As digital media deepen the reach of commercialized culture into our everyday lives, new challenges have emerged for educators. The all-too-common approach to media literacy is teaching students mechanical skills to fact-check or resist being “programmed” by pop culture messages – a reactive and static approach typically characterized as “critical thinking.” Pop Culture and Power (PC&P) instead treats popular culture as dynamic, endlessly producing representations of a social and natural world, inviting intervention and re-invention by citizens. Perceiving pop culture as opportunity rather than merely threat, we worked with K-12 educators to investigate how pop culture can be used to support teaching for social justice.

Critical Media Literacy (CML) invites people to engage critically with media – not simply celebrate or criticize media representations. This engagement entails three processes: an examination of the political economy of media production; an analysis of the conventions, frames, and ideologies of media texts; and an investigation of how and why audiences make diverse meanings of any given media offering.

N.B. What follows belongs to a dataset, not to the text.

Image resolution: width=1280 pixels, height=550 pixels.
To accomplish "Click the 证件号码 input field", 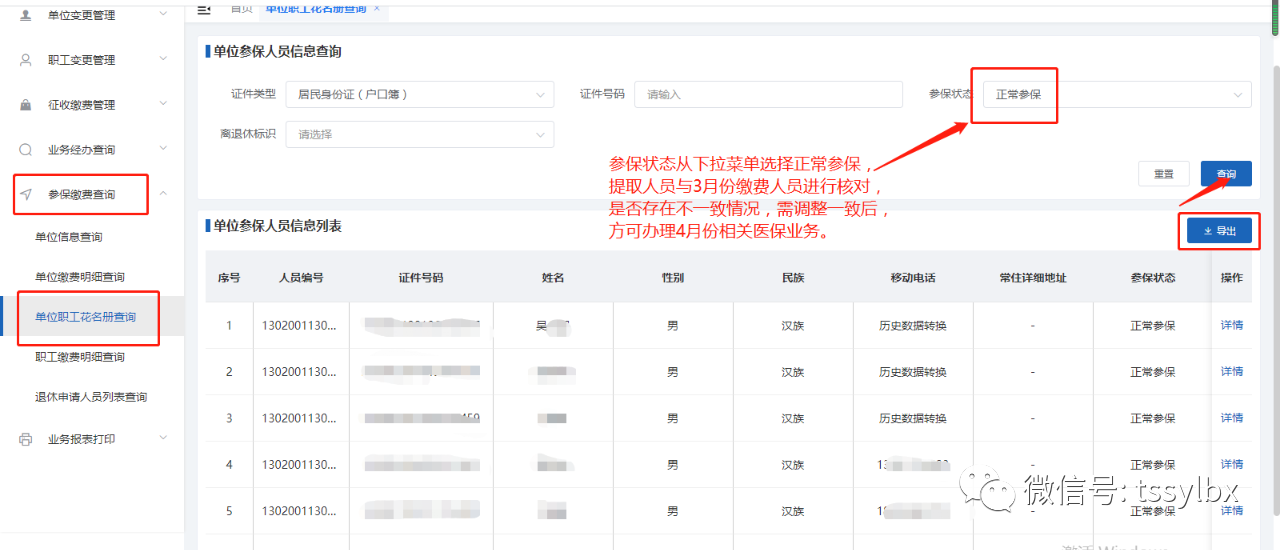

A critical approach never loses sight of the fact that literacy, as the practice of reading, writing, and interpreting cultural representations, is not a neutral cognitive skill. As a social practice, literacy is shaped by power relations. Critical literacy aims to reveal these relations, taking literacy beyond “critical thinking” as an evaluation of media representations themselves. In PC&P, “critical literacy” takes this evaluation further, by asking questions such as: Who produced these media images? For what purpose? Who benefits? Who might be harmed? 

We can see how power works through media literacy using the example of how Indigenous people have been represented historically as “savages” (in Western novels, “cowboy and Indian” films, Disney characters). Such representations supported the practice of forcing Indigenous children into residential schools and outlawing Indigenous languages. This practice is about domination, and intended to extinguish the cultures of Indigenous people. In place of a traditional oral culture, colonial powers attempted to assimilate Indigenous people into dominant white settler culture. By connecting dominant media imagery (such as those of Indigenous people) to power relations, CML reveals the political nature of cultural representations.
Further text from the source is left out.